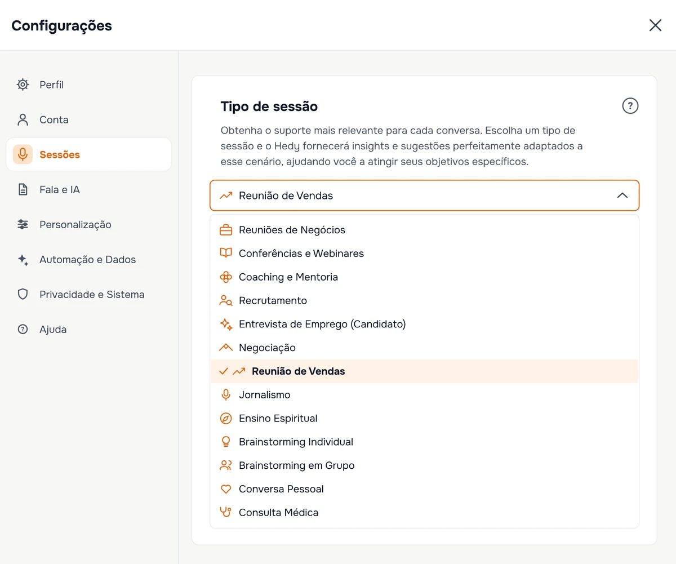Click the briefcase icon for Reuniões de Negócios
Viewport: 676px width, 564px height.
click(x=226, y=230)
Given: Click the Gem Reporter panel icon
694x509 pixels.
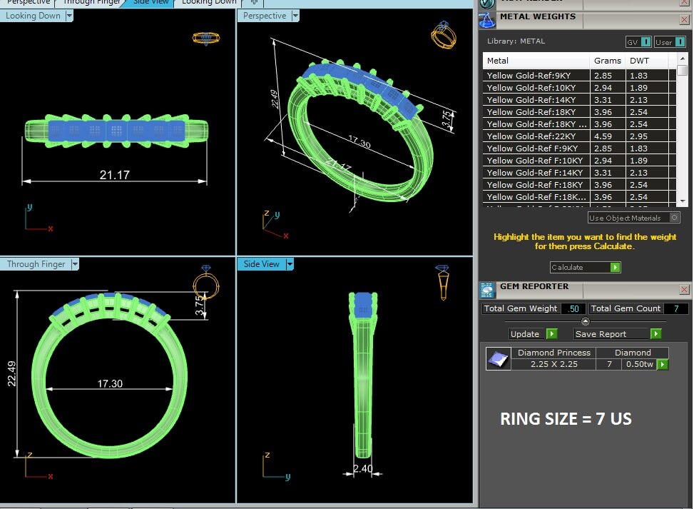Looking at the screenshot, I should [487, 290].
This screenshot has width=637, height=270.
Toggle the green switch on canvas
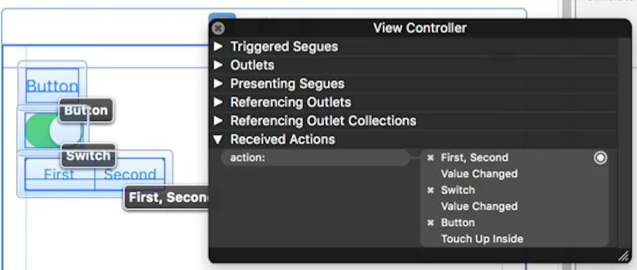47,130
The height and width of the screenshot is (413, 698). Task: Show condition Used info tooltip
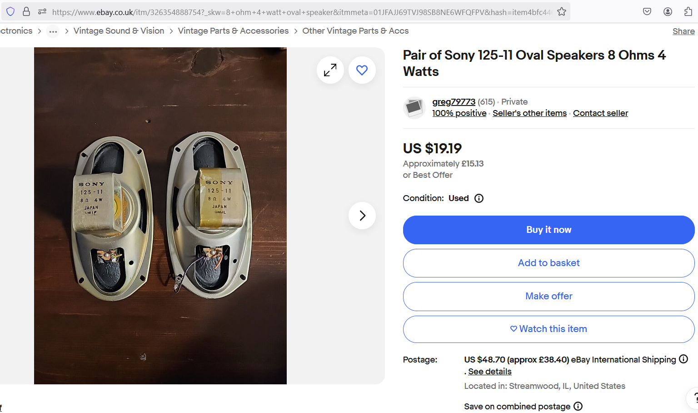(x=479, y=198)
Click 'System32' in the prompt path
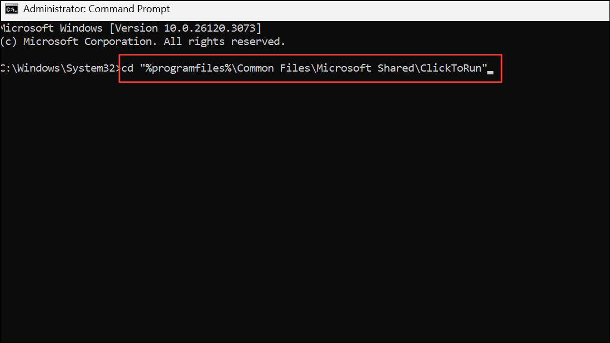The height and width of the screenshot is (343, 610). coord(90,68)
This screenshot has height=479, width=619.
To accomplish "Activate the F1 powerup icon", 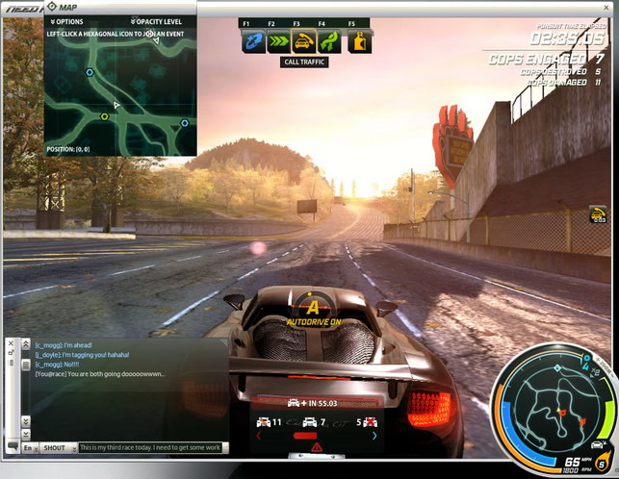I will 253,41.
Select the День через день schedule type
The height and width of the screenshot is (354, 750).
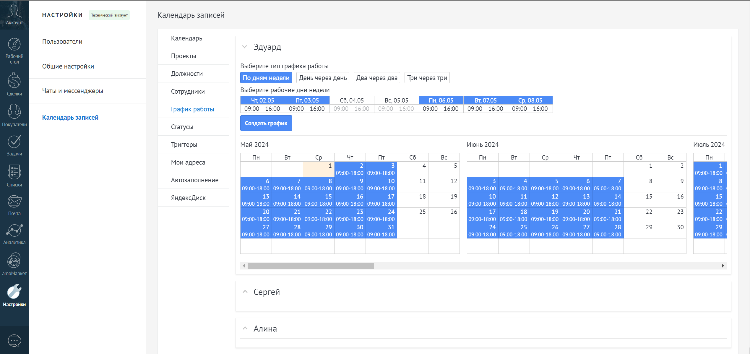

********

SET EXERCISE
Present the lines from the one containing "Select the День через день schedule type" through the end of the items as a Markdown table with the columns Row and Text, numbering each row and omitting blank lines. Leave the pictures out of the table.

EXPECTED OUTPUT
| Row | Text |
|---|---|
| 1 | Select the День через день schedule type |
| 2 | The height and width of the screenshot is (354, 750). |